AgriVisor Afternoon Marketwatch

 
Tuesday, November 08, 2016
***** Corn futures closed 7-8 higher; soybeans 12-13 higher; Chicago wheat 4-5 higher. ***** 
 
   # Much of the strength in the grain pits can be attributed to fund short covering or new buying in anticipation of a Clinton win today.  At the same time, there were some minor features in the oilseed complex that helped guide everything higher.  
   # Tomorrow’s USDA report will be the key guiding influence, other than the sentiment from the election.  The trade is looking for USDA to lower the corn yield 0.2 bu. to 173.2, and raise the soybean yield to 52.0, up 0.6 bu. from last month.  From a historical perspective, the soybean yield estimate seems high to us, possibly tilting the odds a little more friendly and less bearish, and the trade may be sensing that.
   # Soybean oil was again the upside leader in the soy complex.  Palm oil prices in Malaysia rose to 2 year highs today, keeping the vegoil markets on the boil.  That’s not to say soymeal is being left out.  For the 2nd consecutive day, there was a soymeal sale large enough to report, this time to the Dominican Republic.  It will be interesting to see what sales were last week on Thursday’s report. 
   # Weather may be playing a small part in the gains, but other than wheat, it’s much too soon to worry about soil moisture.  Weekend rains were disappointing in the S. Plains, while the forecasts remain dry, bringing some worry about new-crop potential.  The other droughty pockets including the Southeast, are garnering some talk, but mostly the La Nina numbers stay neutral.  Even the Australians aren’t convinced about a La Nina forming the rest of this calendar year. 
   # Egypt bought 240,000 tons of wheat overnight from Russia/Romania.  The prices appeared a little higher than the trade was anticipating.  News from Ukraine implies the milling wheat share of their crop is a little larger than last year.
   # Mato Grosso in northern Brazil reports that soybean planting is heading to completion ahead of normal.  This could put new-crop into the pipeline by early/middle February.  More important, it would allow for the 2nd crop corn to be planted more timely, implying better yields this year.
   # U.S. equity markets ground a little higher at days end, with indications that Hillary Clinton will likely prevail in her campaign for President.  But activity was somewhat lighter following Monday’s surge.
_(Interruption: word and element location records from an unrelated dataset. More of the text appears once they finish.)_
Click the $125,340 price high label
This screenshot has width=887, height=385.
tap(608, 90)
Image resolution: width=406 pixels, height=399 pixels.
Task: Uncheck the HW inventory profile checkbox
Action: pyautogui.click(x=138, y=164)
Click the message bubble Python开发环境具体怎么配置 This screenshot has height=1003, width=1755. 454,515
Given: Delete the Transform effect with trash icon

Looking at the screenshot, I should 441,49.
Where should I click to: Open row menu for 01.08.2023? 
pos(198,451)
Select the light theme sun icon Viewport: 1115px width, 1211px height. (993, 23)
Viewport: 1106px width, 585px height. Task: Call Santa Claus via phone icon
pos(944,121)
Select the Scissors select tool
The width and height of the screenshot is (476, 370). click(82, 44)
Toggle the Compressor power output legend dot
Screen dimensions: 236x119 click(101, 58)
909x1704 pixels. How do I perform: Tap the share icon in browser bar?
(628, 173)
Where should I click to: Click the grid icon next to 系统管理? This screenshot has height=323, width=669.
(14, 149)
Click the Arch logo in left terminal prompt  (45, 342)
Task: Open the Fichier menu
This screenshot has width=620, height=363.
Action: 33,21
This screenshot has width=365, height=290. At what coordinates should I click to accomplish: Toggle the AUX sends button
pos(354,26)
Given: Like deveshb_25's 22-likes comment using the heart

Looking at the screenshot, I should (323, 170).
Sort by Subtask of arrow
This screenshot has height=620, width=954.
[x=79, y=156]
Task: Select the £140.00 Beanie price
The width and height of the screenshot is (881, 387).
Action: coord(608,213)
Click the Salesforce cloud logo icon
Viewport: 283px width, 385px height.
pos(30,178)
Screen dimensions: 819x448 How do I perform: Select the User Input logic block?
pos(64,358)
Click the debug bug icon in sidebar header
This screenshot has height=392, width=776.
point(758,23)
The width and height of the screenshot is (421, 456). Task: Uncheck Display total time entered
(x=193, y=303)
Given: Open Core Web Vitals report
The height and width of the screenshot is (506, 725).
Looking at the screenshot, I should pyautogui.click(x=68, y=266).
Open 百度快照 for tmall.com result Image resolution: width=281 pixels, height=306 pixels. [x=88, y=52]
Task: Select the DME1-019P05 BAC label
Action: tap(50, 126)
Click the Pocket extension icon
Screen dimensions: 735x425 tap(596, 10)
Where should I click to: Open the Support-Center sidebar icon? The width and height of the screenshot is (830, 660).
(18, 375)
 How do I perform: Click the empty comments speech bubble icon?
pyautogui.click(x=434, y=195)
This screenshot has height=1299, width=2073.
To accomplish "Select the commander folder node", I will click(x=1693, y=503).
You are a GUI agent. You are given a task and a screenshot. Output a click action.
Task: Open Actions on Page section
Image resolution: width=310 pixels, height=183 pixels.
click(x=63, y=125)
***** Live cattle futures closed $0.95 to $1.35 higher; feeders $2.05 to $2.97 higher; hogs $0.12 lower to $0.57 higher. ***** 

   # Wholesale beef prices closed lower today, with choice at $185.34, down $1.93 on the day.  The cattle trade is still limited early in the week, but a softer wholesale market is likely to keep a lid on cash cattle prices.  Keep in mind, November is not a robust demand period for red meats. Most of the futures buying came from short covering after a modest 3 day decline.
   # Wholesale pork prices were steady/weak, with the #2 cutout ending at $74.24.  Cash hog prices were mostly about $0.50 lower with the Iowa average at $42.08.  The CME cash index continues to fade, currently standing at $50.46.